Religion sometimes compounds women’s suffering if they know they don’t want to be mothers, Freitas says. “In my 30s, I learned that questioning whether you want to have children is verboten in the context of religion, especially if you’re Catholic. The church defines women as mothers. That’s really supposed to be your ultimate calling. There is a cult of Mary, a cult of the virgin.” Women who don’t want to have children have no place in the church unless they 1) are nuns who chose a celibate life or 2) “tried to have children and it didn’t happen, and then it’s a tragedy.”
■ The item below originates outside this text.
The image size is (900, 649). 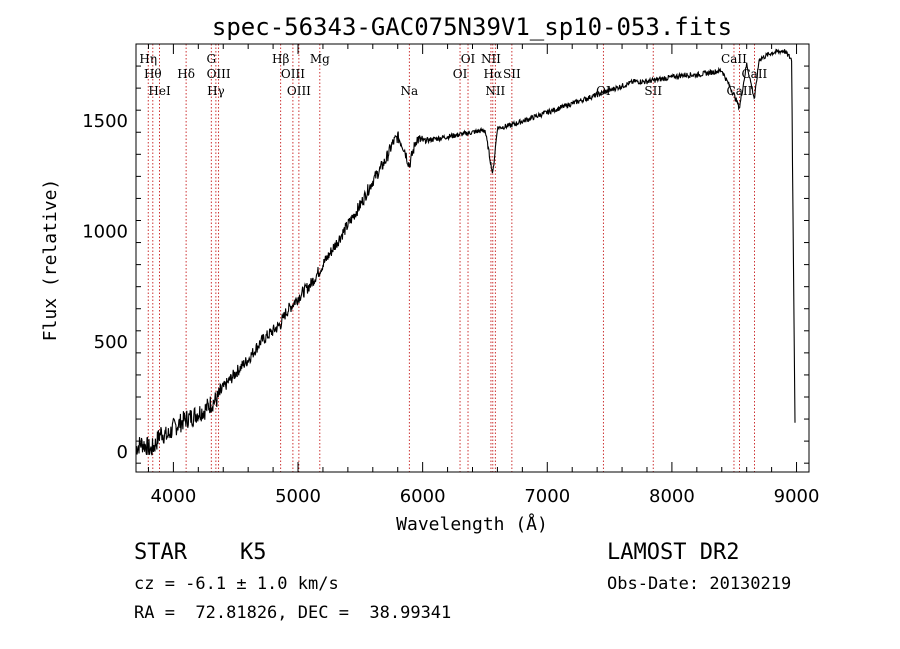 What do you see at coordinates (211, 59) in the screenshot?
I see `line-label: G` at bounding box center [211, 59].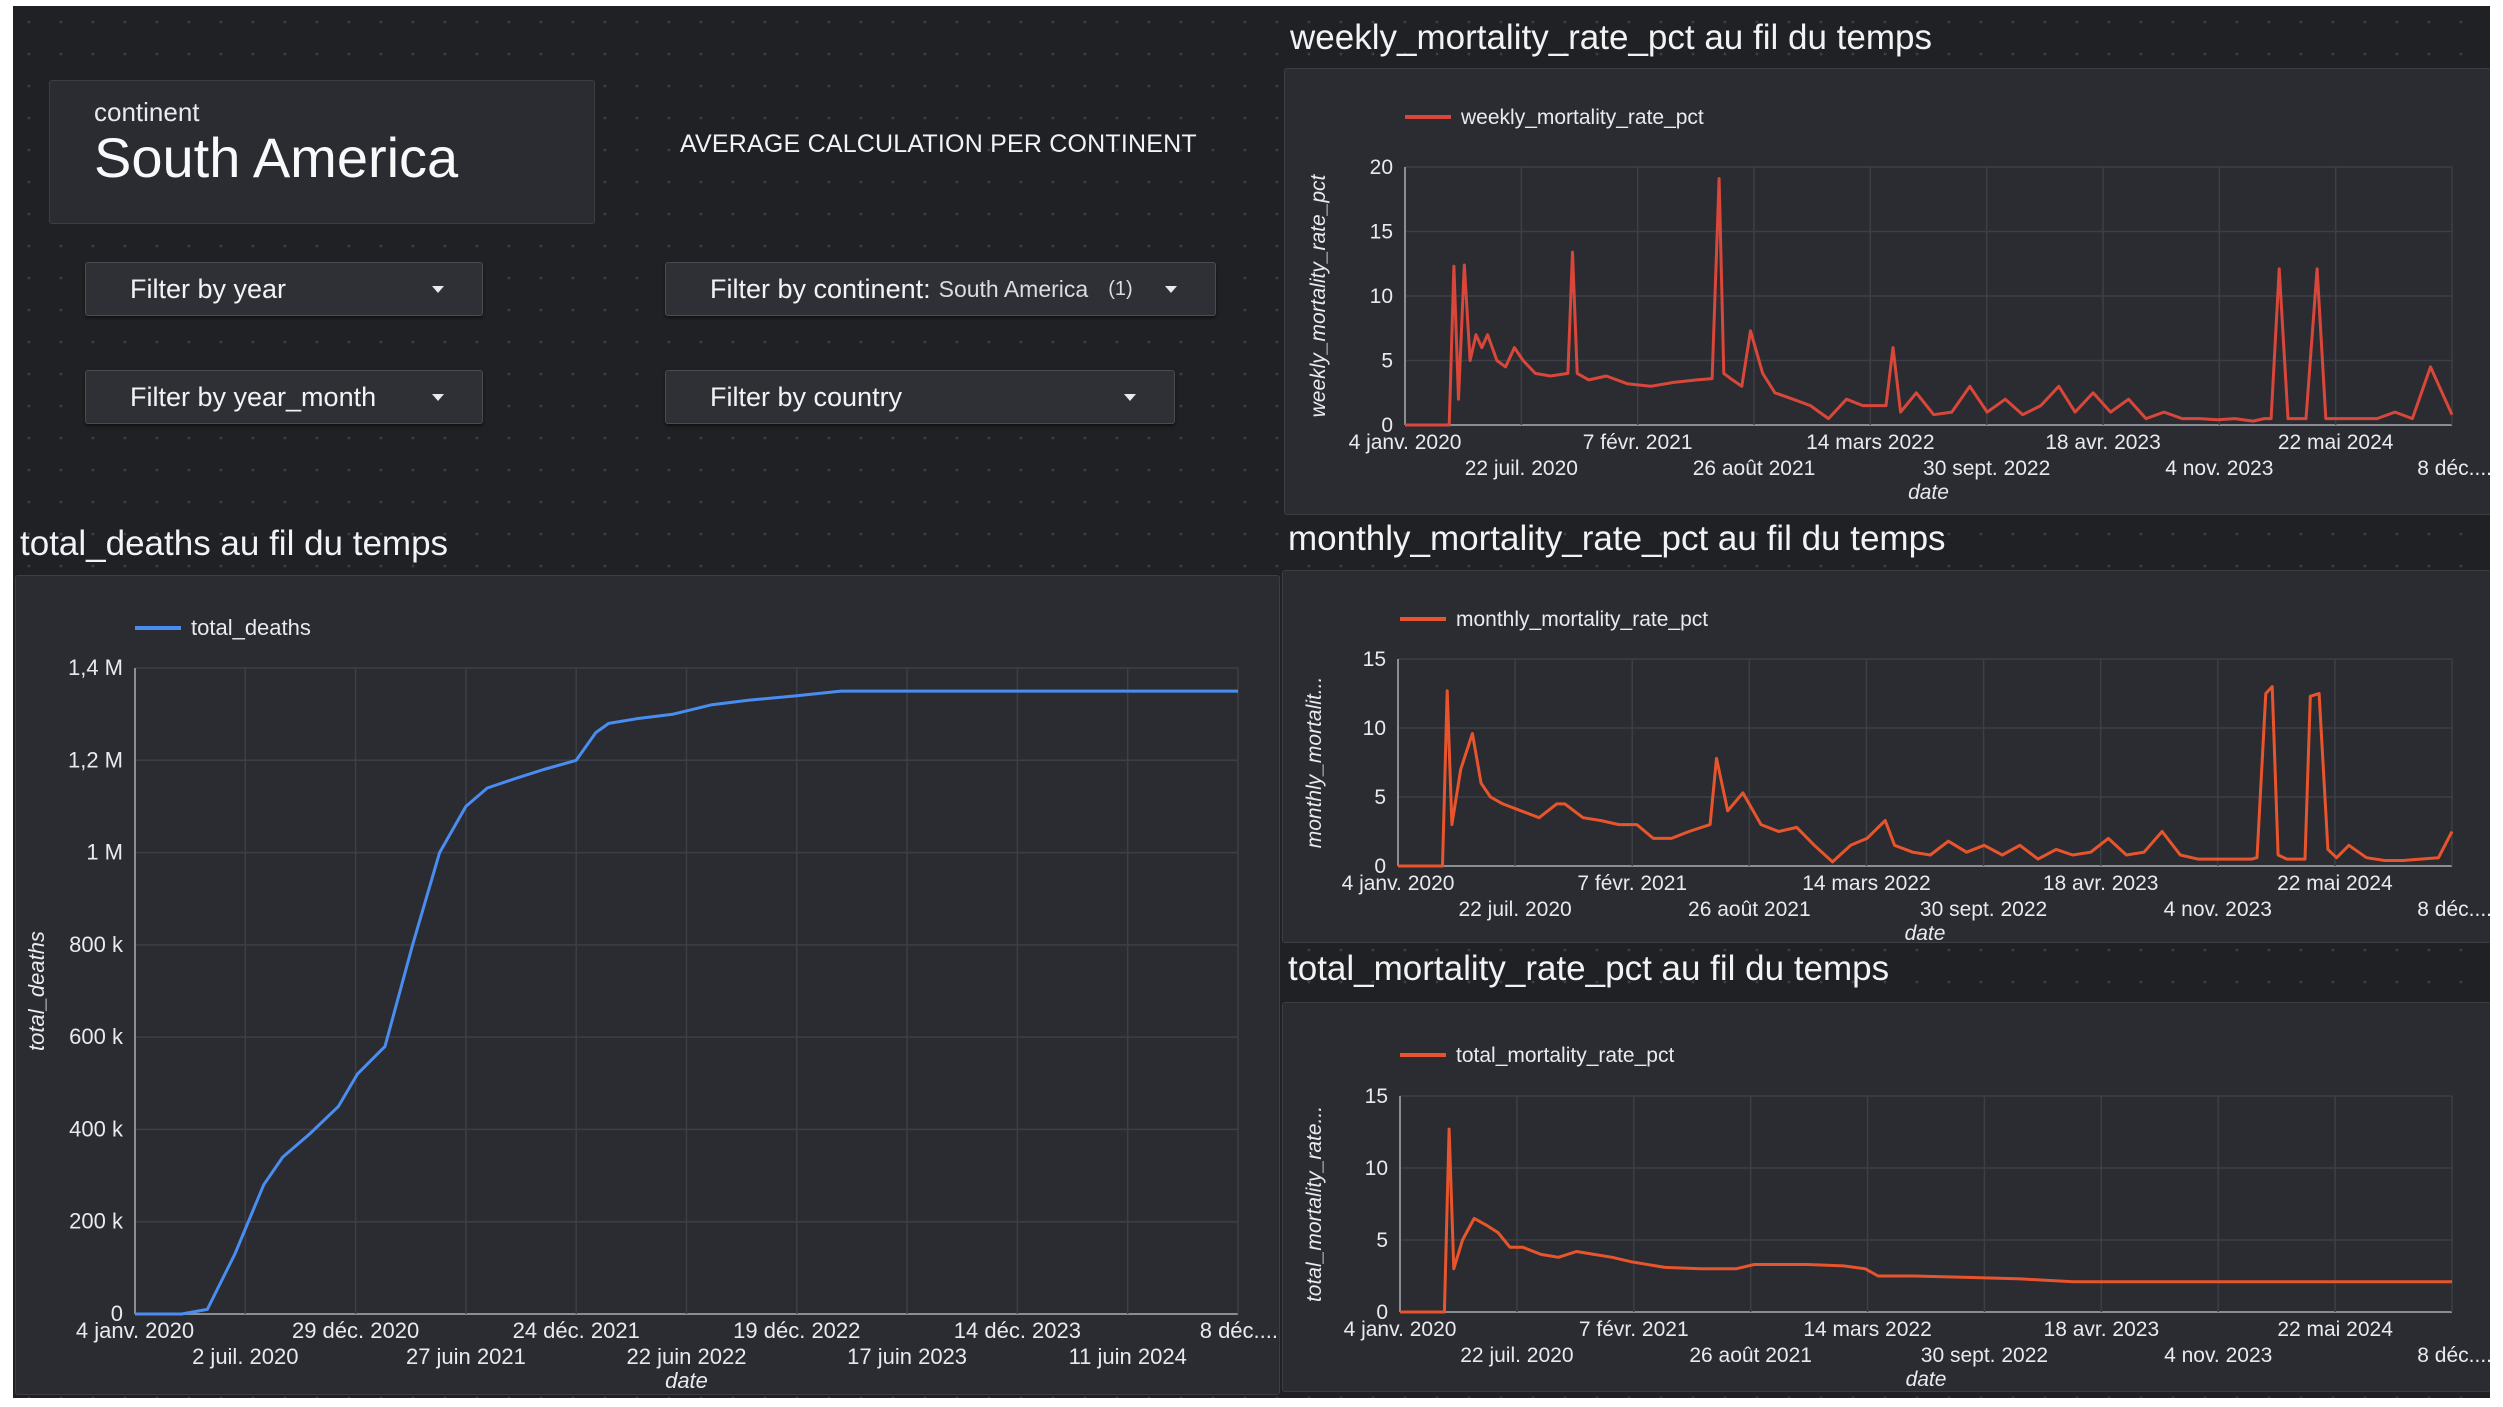 Image resolution: width=2503 pixels, height=1407 pixels. Describe the element at coordinates (806, 396) in the screenshot. I see `filter-label: Filter by country` at that location.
Throughout its multiple, layered storylines, Freitas’ book keeps circling back to a single, consistent touchstone: the relationship Rose has with her own mother, who loves her unconditionally through every choice, every narrative.
This, too, is quasi-autobiographical.
“The novel is based on so many imagined conversations that I didn’t have with my mother,” who died 18 years ago. “I used to talk to her all the time. There are moments when I just have this unbelievable compulsion to dial her up and tell her something. Even when I sold this book, my mother would have been so excited. And, of course, she would have also pored over all the scenes between Rose and her mother: ‘Donna do you really think that about me?’”
Freitas declined to say which of the nine storylines she likes best. “I care about all the versions of Rose, and I think there’s a way in which they’re all true. My greatest hope is that this novel is flexible enough to show a real diversity of women’s experiences. Because it isn’t a book that’s saying one way or the other is better, and there’s a way in which by the end of the book, the reader gets to decide for herself who Rose really is.”
It is also, she says, a story about forgiving women their various choices, especially about motherhood.
“Rose makes choices at different points where the reader might be like ‘NOOOO!’ So it’s a novel that’s asking forgiveness for women being imperfect. We tend to be really hard on women. If they are mothers, we judge every single decision they make, and we also judge women who don’t have children. There’s so much judging.”